$ V = \mathbb R^n$ is provided by the standard scalar product and by the standard basis $S$. $ W \subseteq V $ is a vector subspace and $ W^\bot$ is its orthogonal complement.
a) Prove that there exists only one function $ \phi: V \rightarrow V $ with $ \phi_{|W} = id_W $ and $ \phi_{|W^\bot} = -id_{W^\bot} $
b) Show that V has a orthonormal basis with the eigenvectors of $\phi$ and give $D_{BB}(\phi)$.
c) Show that $D_{BS}(\phi)$ and $D_{SS}(\phi)$ are orthogonal matrices.

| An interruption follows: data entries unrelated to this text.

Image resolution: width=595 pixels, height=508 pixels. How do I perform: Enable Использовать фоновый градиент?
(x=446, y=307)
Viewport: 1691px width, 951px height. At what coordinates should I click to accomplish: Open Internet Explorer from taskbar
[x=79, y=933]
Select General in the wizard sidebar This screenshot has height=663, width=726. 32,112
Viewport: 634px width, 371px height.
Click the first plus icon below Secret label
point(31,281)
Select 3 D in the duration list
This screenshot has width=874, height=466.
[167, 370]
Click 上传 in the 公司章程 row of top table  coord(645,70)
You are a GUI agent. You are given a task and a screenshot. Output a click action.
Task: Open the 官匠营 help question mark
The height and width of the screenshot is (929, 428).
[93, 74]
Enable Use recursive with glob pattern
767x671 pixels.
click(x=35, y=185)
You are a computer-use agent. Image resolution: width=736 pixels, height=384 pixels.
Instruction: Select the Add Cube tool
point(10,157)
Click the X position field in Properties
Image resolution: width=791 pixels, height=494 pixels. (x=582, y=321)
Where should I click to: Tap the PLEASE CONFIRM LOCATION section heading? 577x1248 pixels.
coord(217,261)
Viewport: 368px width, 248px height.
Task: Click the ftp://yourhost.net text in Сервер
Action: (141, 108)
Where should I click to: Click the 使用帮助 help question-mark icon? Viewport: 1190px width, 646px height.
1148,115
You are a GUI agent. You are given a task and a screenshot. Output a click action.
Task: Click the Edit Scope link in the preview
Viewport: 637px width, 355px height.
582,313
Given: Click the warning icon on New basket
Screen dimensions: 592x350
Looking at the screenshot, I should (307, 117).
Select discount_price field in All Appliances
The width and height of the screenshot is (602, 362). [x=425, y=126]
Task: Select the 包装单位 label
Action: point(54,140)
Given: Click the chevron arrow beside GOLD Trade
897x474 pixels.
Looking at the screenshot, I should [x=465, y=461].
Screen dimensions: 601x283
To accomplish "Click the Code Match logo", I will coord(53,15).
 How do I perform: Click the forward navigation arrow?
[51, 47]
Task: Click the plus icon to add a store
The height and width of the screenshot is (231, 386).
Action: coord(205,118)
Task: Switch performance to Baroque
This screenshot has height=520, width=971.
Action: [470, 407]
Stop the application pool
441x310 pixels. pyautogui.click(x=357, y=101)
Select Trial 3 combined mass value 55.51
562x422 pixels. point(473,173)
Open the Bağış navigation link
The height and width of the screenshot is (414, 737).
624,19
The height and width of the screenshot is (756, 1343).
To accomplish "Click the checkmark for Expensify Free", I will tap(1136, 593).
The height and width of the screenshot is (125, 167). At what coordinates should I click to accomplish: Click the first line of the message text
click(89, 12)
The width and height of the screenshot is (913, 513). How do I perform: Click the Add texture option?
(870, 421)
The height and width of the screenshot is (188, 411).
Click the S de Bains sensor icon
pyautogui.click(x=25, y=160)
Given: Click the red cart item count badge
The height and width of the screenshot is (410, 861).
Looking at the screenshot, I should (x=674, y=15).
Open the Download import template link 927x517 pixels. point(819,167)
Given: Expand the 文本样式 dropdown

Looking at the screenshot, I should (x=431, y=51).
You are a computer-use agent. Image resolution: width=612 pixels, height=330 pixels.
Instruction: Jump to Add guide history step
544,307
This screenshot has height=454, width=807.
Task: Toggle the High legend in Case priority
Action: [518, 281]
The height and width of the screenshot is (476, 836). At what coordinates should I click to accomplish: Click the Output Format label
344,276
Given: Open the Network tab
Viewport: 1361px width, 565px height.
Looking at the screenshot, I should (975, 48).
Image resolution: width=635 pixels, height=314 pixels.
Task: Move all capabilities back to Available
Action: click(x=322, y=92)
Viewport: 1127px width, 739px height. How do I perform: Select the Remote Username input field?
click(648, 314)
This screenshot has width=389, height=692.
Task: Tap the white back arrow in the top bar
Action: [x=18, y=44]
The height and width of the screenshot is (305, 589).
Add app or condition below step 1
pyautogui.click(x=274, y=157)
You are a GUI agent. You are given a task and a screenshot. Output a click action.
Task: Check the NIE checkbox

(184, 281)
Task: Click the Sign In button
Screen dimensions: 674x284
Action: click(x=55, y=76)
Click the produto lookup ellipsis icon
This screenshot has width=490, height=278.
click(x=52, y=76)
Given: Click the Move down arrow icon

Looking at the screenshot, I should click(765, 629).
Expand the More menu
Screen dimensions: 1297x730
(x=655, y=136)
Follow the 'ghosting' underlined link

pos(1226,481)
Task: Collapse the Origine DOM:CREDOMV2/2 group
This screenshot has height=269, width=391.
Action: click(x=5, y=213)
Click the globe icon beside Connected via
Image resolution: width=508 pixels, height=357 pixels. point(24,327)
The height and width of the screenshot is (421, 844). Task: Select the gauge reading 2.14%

So, we have $\{e_1,...,e_n\}$ as a orthonormal basis of $W$ and $\{v_1,...,v_m\}$ as an orthonormal basis of $ W^\bot$. I think the function must be something like $\phi: e_i \rightarrow e_i, v_j \rightarrow -v_j$ (i = 1 to n, j = 1 to m). Does this mean that $e_i$ and $v_j$ the eigenvectors of $\phi$?
This is all I can think about this question, any help would be appreciated for solving these questions.
Thanks!
Your observations are correct. Since $V = W \oplus W^{\perp}$, if you pick a basis for $W$ and a basis for $W^{\perp}$ then $\phi$ will be uniquely defined by its action on the bases. Indeed, the $e_i$ and $v_j$ are eigenvectors of $\phi$ corresponding to the eigenvalues $1$ and $-1$ respectively. If $\mathcal{B} = (e_1, \dots, e_n, v_1, \dots, v_m)$ then $\mathcal{B}$ is an orthonormal basis of $V$ and we have
$$ D_{\mathcal{B}\mathcal{B}}(\phi) = \operatorname{diag}(\underbrace{1,\dots,1}_{n \text{ times}}, \underbrace{-1,\dots,-1}_{m \text{ times}}).$$
In particular, $D_{\mathcal{B}\mathcal{B}}(\phi)$ is an orthogonal matrix. Finally, we have
$$ D_{\mathcal{B}\mathcal{S}}(\phi) = D_{\mathcal{B}\mathcal{S}}(\operatorname{id}) D_{\mathcal{B}\mathcal{B}}(\phi), \,\,\, D_{\mathcal{S}\mathcal{S}}(\phi) = D_{\mathcal{B}\mathcal{S}}(\operatorname{id}) D_{\mathcal{B}\mathcal{B}}(\phi) D_{\mathcal{S}\mathcal{B}}(\operatorname{id}) $$
and since $\mathcal{B}$ is an orthonormal basis, the change of bases matrices $D_{\mathcal{B}\mathcal{S}}(\operatorname{id}),D_{\mathcal{S}\mathcal{B}}(\operatorname{id})$ are orthonormal and so are $D_{\mathcal{B}\mathcal{S}}(\phi),D_{\mathcal{S}\mathcal{S}}(\phi)$ as products of orthonormal matrices.